The prize is awarded annually by the will of the Swedish businessman, dynamite creator Alfred Nobel.

Over the years, Ivan Bunin, Boris Pasternak, Mikhail Sholokhov and Alexander Solzhenitsyn, Joseph Brodsky, Rudyard Kipling, Bernard Shaw, Ernest Hemingway became laureates of the prestigious award. In 2015, the prize was awarded to the Belarusian writer Svetlana Aleksievich.

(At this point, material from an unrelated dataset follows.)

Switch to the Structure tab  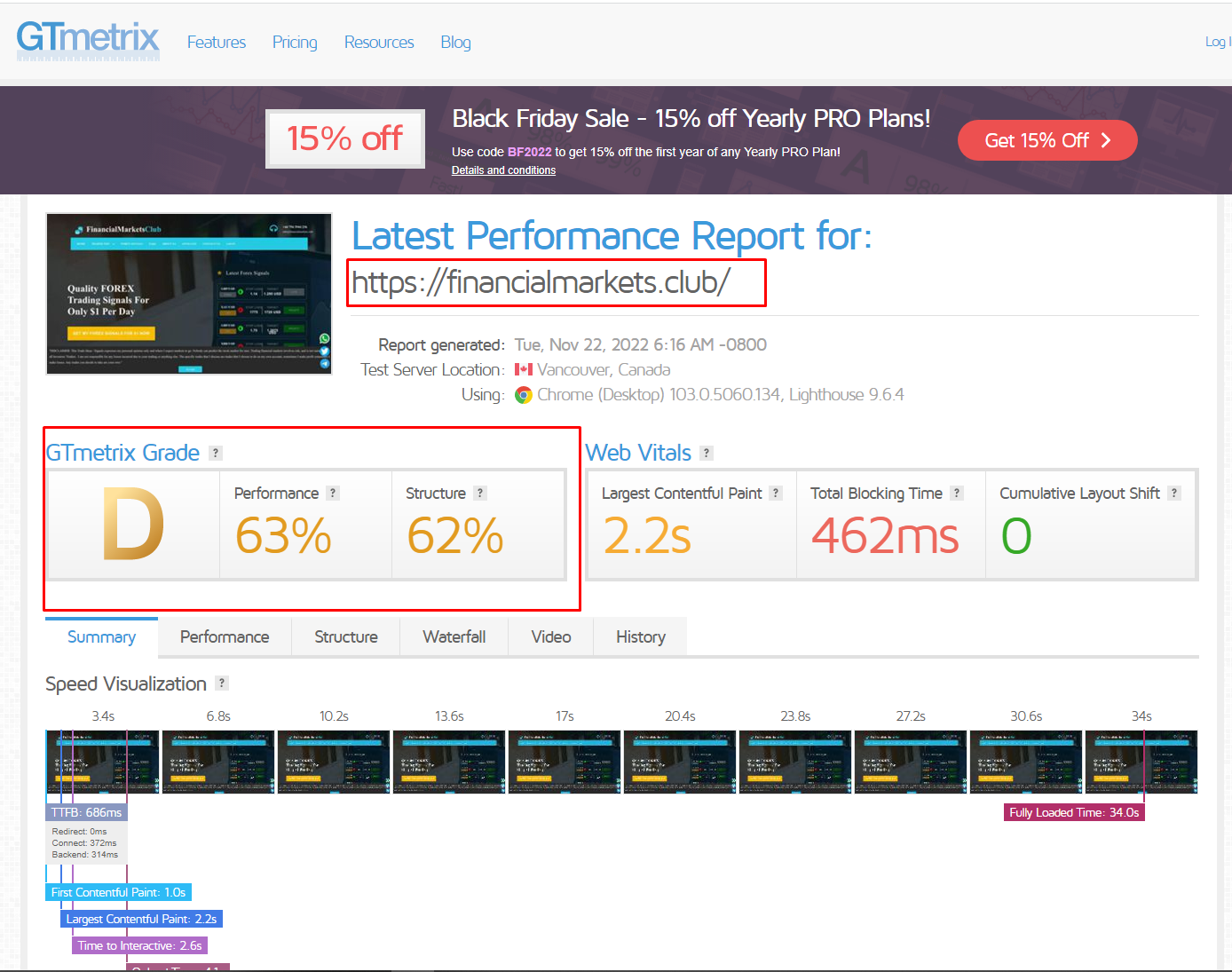pos(346,637)
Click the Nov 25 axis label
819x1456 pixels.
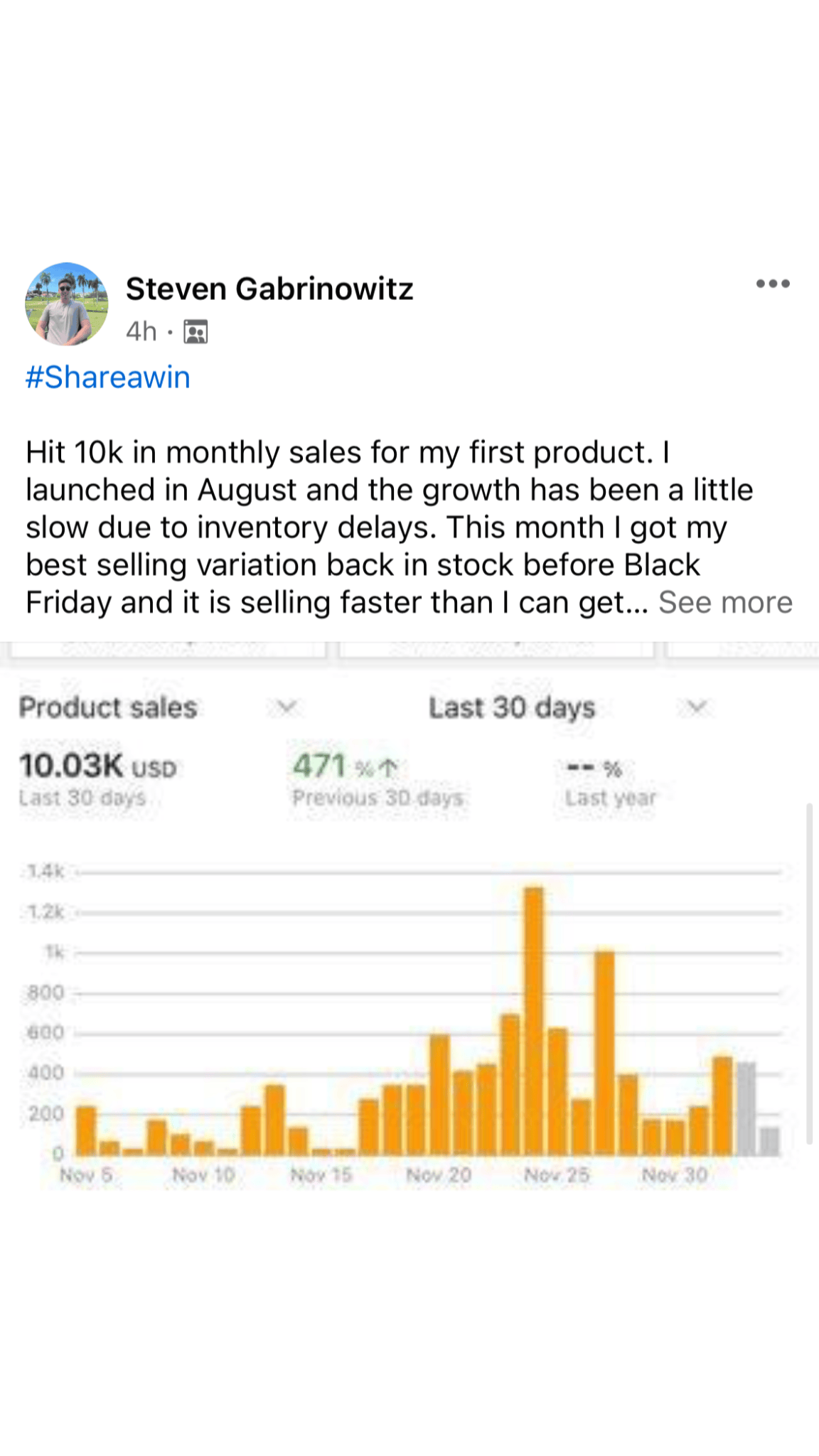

The laureates of 2016–2019 were Peter Handke (Austria), Olga Tokarchuk (Poland), Kazuo Ishiguro (Great Britain), Bob Dylan (USA).

In 2018, the Nobel Prize in Literature was decided not to be awarded due to accusations of harassment brought against the husband of one of the Academy members. In 2019, the Swedish Academy, with a new composition and updated rules, also awarded the prize for the previous year.

In 2020, the poet from the United States, Louise Gluck, received the Nobel Prize in Literature. The Swedish Academy noted her "unmistakable poetic voice, which, with its austere beauty, makes individual existence universal".